When I reached Phillip, my hand wrapped around his bicep, and I tried to tug him up. He looked at me, dazed and embarrassed.
“I’m so sorry. I didn’t mean—” Then I winced and shut up, realizing my contrite words were all but proclaiming my guilt.
It was too late to rewind, though. Phillip was nothing if not astute. His expression changed in an instant, closing off with hardened betrayal. He put two and two together easily enough. He knew his cord had been cut. He knew he’d been sabotaged. And right then, as I leaned over him, he deduced somehow that I was the catalyst to his demise, the source of this embarrassing middle school moment that would apparently bury deep into his psyche forever.
He shook off my grip and stood to leave the stage, presumably to find a bathroom so he could clean up.
When Phillip returned a few minutes later with toilet paper shoved up both nostrils to stem the blood flow, the competition picked up right where it had left off. There would be no investigation, no police presence. There would barely be a pause. These tired moderators (the ones who were volunteering their time) were unwilling to hear Hillandale’s continued arguments and were most certainly uninterested in a makeup match. Even if they were game to redo the first few rounds, the auditorium was promised to the chess club starting at 4:00 p.m. We had to clear out soon, no matter what.
They did acknowledge Phillip’s buzzer was broken and gave him a spare one, but it didn’t matter. We had a solid lead, and after the last round, Hillandale had no hope of catching us. We finished on top and progressed to regionals.
The moment the competition ended, I booked it offstage and out of the auditorium, running like I was headed for a getaway car in the form of my grandmother’s beat-up 1998 Pontiac Grand Prix.
I yanked open her passenger’s side door, tossed my backpack inside, and jumped in, slamming the door closed behind me like an afterthought.
“Drive!” I shouted at her.
With all the speed of sap drip, drip, dripping from a tree, my grandmother turned her head to look at me and cocked a haughty white brow. “Girl, I’m not sure who you think you’re talking to with that tone, but it ain’t me.”
Then she stubbed out her cigarette, took her sweet time fiddling with the radio until she settled on a song, and pulled away from the curb slow and steady.

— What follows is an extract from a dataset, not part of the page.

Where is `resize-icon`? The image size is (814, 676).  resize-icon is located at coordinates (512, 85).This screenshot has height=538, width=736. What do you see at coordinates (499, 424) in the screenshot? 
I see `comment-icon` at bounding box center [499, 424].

My knees were bouncing up and down as we edged out of the parking lot. I didn’t look back to see if Phillip was coming after me. I held my breath through that entire drive home.

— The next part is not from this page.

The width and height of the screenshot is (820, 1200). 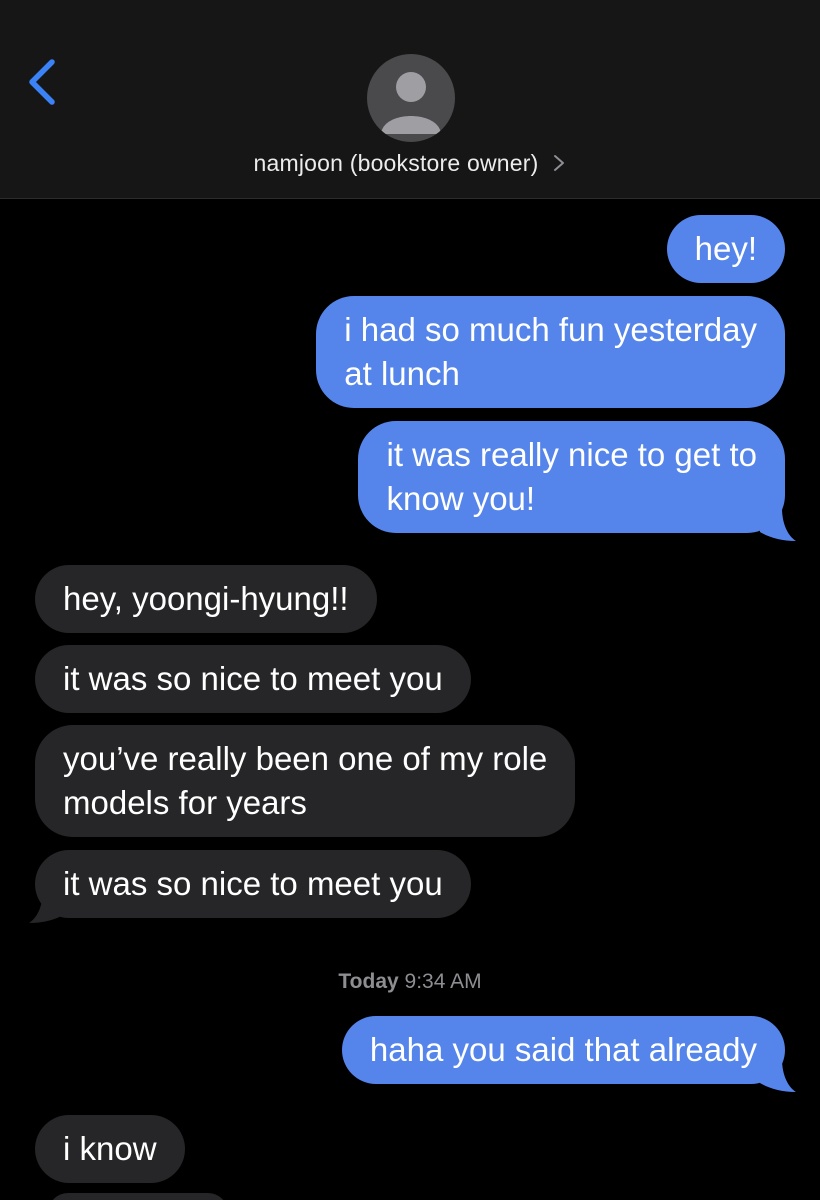 What do you see at coordinates (47, 906) in the screenshot?
I see `received-bubble-tail` at bounding box center [47, 906].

My grandmother killed the engine after we’d pulled into our driveway, but she didn’t get out. She tapped a red nail on the gear shift, waiting.
Eventually, she asked, “Something you want to tell me?”

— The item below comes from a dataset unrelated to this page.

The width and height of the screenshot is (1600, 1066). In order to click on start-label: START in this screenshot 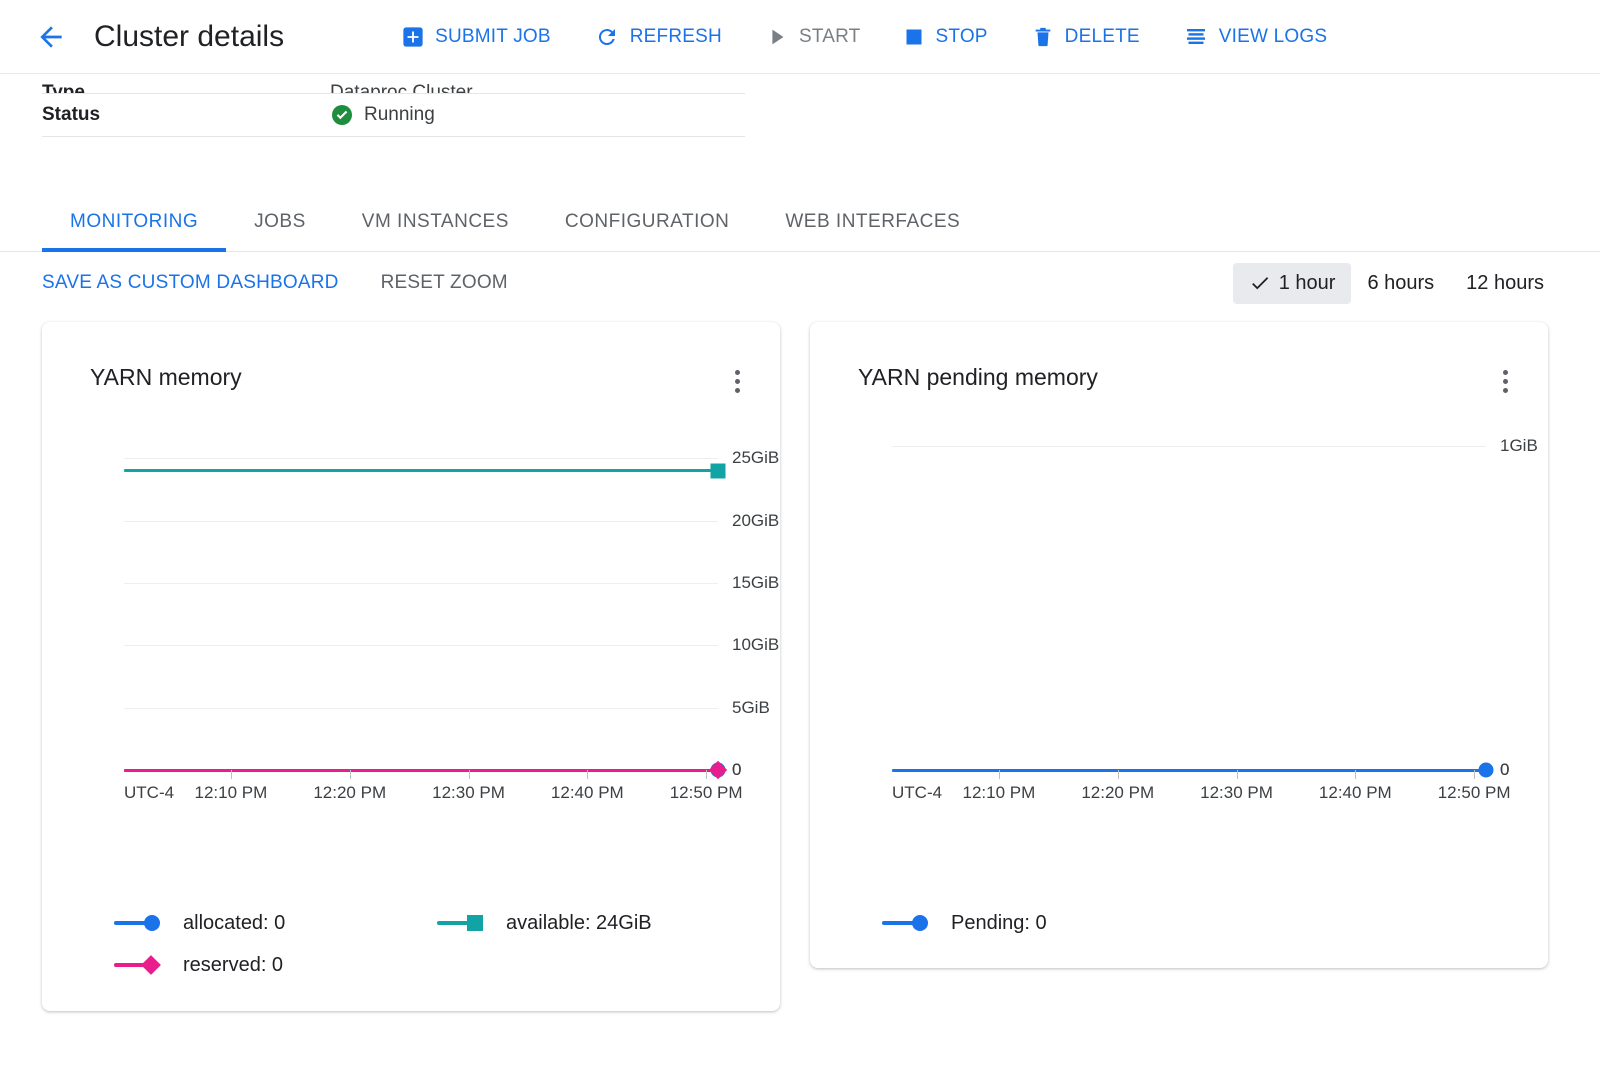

I thought about it for all of half a second before deciding I’d be taking this particular transgression to my grave. “No.”
“Right, then, let’s get inside,” she said, no hint of judgment. “I’m about to start supper.”
I never knew if Phillip lodged an official complaint with the quiz-bowl organization or if he tried to take the issue any higher. All I know is that I couldn’t sleep for a week after I cut that cord, because I was so scared that the consequences of my actions were going to come back to bite me in the ass. I never did tell my grandmother what I’d done, and the shame and weight of my lie ate away at me. It might have continued on like that forever if karma hadn’t stepped in.
On the day of the regionals competition, Shelby came down with a terrible stomach bug. She couldn’t even make it out of the bathroom. Our team had to forfeit our match, and that was the end of my middle school quiz-bowl career.
The case grew cold. No quiz-bowl moderator ever came knocking on my door. There was never a warrant out for my arrest.
I made peace with my mistake and moved on from it, deciding that everything worked out the way it was meant to.
Except now of course I realize I was wrong.
Karma isn’t finished with me yet, and Phillip seems intent on getting his due.